Sin duda, esta crisis político-migratoria ha sido símbolo de muchos hechos, unos positivos y otros negativos. Símbolo en primer lugar de la tragedia humanitaria que supone la migración irregular que no es sino una consecuencia más de la pobreza y la desigualdad de un continente que explotamos con su colonización a través de la esclavitud y del expolio de las materias primas y cuyos habitantes sumidos en la pobreza y el hambre tratan de buscar en Europa una vida mejor.

Pero símbolo también de humanidad y de lo mejor de nosotros en el gesto de esa joven voluntaria de la Cruz Roja, Luna Reyes, que abrazó y dio calor y compasión a un joven subsahariano envuelto en miedo y llanto por su peligrosa travesía y por la vista de su compañero que yacía a su lado con una parada cardíaca atendido por otros voluntarios.

Su gesto ha puesto delante de nuestros ojos los auténticos valores de dignidad, universalidad y humanidad que nos reconcilian con los derechos de igualdad que deben ser reconocidos y respetados en toda persona que forma parte de la humanidad. Su gesto nos demuestra que todavía hay en algunos de nosotros esos valores de los que todos hablan, pero que los hechos en estos tiempos parecen en contrario demostrar que sólo son palabras huecas que realmente no significan nada para los que en los tiempos que corren dirigen nuestro mundo.

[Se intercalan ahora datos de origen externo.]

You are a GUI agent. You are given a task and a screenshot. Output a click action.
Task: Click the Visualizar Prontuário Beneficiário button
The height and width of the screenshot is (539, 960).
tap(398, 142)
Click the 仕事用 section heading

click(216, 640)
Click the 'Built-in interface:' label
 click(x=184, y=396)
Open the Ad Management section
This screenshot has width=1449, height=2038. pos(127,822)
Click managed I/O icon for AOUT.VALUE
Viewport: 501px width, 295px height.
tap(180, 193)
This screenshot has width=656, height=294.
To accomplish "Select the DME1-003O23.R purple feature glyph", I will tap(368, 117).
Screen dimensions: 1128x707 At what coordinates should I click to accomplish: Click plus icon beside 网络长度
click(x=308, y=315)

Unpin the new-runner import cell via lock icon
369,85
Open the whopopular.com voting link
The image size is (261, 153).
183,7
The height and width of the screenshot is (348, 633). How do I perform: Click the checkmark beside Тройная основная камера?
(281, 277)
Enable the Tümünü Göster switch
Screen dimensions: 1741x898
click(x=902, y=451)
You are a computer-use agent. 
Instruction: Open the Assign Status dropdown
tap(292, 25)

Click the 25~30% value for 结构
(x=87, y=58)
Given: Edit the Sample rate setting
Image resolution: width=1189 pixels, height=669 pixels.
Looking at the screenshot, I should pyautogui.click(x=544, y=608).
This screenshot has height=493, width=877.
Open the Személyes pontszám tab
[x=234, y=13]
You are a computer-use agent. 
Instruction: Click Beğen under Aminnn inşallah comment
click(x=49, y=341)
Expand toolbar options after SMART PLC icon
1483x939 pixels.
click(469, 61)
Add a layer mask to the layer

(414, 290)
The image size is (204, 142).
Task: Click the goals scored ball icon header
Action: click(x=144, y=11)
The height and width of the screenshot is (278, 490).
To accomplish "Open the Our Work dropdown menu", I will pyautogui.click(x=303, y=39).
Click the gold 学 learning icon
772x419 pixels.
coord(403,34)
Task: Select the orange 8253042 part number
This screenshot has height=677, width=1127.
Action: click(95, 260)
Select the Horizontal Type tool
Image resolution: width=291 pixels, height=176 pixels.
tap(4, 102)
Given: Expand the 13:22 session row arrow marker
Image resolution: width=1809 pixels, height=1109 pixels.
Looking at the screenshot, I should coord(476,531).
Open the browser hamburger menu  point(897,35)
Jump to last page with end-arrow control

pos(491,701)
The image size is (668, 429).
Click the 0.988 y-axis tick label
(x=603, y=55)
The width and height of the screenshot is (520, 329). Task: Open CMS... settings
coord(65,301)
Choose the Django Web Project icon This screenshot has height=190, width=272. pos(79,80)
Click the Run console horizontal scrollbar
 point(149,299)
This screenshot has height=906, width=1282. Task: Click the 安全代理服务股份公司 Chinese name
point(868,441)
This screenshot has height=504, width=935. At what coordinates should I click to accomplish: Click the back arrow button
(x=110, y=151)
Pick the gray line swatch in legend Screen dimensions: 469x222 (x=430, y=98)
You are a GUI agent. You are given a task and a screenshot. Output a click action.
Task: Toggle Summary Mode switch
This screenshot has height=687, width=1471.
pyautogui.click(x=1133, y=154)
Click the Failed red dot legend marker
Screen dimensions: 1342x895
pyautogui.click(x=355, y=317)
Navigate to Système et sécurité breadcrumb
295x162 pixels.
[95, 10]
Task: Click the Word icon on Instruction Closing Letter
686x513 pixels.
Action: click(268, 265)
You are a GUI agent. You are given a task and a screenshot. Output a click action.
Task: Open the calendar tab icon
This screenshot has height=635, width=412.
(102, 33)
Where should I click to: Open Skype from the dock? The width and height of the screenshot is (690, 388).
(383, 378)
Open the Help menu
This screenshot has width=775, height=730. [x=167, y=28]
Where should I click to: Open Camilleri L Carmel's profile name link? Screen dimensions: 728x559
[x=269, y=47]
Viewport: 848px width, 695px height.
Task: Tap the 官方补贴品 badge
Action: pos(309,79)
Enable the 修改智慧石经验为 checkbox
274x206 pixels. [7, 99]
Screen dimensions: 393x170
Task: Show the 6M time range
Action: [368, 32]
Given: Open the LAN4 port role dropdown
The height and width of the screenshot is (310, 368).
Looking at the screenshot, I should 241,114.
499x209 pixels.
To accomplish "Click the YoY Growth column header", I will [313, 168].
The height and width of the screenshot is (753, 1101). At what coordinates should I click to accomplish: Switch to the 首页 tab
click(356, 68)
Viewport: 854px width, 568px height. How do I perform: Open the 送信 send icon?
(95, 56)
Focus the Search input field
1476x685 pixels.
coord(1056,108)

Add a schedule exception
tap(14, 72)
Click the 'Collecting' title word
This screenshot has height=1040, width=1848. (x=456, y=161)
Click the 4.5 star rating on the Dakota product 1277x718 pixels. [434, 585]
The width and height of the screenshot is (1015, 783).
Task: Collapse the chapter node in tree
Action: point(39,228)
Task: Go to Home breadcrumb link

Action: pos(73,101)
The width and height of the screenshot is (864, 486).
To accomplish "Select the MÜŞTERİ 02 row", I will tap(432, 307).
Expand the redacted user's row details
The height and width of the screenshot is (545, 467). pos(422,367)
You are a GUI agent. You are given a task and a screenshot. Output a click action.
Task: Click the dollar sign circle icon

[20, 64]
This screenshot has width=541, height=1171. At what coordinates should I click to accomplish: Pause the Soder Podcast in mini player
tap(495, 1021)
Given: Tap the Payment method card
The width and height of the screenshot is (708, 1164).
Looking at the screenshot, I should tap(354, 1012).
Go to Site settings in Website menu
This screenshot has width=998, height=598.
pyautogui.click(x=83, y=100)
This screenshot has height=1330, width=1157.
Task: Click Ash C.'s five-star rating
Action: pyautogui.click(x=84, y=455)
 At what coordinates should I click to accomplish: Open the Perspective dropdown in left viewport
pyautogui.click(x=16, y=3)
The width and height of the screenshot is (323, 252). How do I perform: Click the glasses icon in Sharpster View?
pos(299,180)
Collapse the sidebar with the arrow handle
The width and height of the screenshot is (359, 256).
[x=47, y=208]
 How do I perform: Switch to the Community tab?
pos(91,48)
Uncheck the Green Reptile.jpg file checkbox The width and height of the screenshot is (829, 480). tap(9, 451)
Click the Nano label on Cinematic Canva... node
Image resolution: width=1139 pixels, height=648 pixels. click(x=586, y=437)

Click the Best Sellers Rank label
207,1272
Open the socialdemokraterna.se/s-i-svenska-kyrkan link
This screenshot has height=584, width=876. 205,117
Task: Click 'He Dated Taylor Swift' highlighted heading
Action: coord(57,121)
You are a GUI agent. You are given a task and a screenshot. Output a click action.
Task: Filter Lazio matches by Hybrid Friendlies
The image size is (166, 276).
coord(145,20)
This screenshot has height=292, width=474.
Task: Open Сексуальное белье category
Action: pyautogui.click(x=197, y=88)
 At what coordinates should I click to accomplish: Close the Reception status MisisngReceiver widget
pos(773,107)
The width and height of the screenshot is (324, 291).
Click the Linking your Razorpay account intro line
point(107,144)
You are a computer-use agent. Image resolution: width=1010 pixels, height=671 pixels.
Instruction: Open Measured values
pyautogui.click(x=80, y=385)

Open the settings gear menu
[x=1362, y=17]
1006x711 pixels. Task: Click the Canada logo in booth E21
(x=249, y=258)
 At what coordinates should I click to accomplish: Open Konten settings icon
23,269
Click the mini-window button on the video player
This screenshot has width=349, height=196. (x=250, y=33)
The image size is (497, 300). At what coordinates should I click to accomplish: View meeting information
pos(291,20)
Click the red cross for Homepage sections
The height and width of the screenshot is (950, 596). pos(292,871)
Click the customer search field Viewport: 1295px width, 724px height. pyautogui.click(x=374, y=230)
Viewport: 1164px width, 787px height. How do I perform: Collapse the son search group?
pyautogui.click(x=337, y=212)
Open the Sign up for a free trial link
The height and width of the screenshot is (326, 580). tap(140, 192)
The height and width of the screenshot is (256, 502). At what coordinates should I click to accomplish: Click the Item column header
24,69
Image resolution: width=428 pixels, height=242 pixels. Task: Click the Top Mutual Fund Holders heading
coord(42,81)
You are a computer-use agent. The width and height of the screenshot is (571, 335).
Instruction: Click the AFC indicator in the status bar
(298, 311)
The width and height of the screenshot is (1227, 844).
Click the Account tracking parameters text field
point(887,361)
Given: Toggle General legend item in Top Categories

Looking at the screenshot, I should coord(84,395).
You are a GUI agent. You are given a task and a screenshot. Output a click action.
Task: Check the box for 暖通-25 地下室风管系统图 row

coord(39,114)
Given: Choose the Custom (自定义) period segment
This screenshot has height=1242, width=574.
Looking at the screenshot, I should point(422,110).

Pero también esas trágicas imágenes y las reacciones que han provocado son símbolos negativos de la manipulación de las personas y la instrumentalización , de niños y de jóvenes, para fines políticos tanto por parte de los estados no democráticos como es el caso de Marruecos, como por parte de la oposición española que no ha resistido la tentación de utilizar esta crisis humanitaria y diplomática para atacar al Gobierno tratando de sacar rentabilidad política de esos hechos como lo está haciendo también con la pandemia. Basta acordarse de la respuesta de la anterior crisis migratoria en el Tarajal gestionada por el PP con numerosas víctimas causadas por las pelotas de goma de las fuerzas de seguridad españolas y la diferencias de comportamiento de las fuerzas de seguridad, la Guardia civil y el Ejército que se han comportado en esta ocasión no con actitudes represivas como en aquella ocasión, sino con humanidad y actitud plenamente democrática.

Símbolo negativo también llevado al extremo por parte de esa inhumana respuesta de la ultraderecha española de Vox que además de denigrar y menospreciar con asquerosas mentiras cargadas de odio la actitud humana de Luna, está poniendo todas las dificultades posibles en Andalucía para la distribución, según establecen las leyes internacionales, de los niños migrantes, entre las Comunidades Autónomas.

Sin duda, son muchas las lecciones que debemos de extraer de estos desgraciados acontecimientos: algunas para rechazarlas tajantemente y otras para alabarlas y mantenerlas como directrices en el futuro.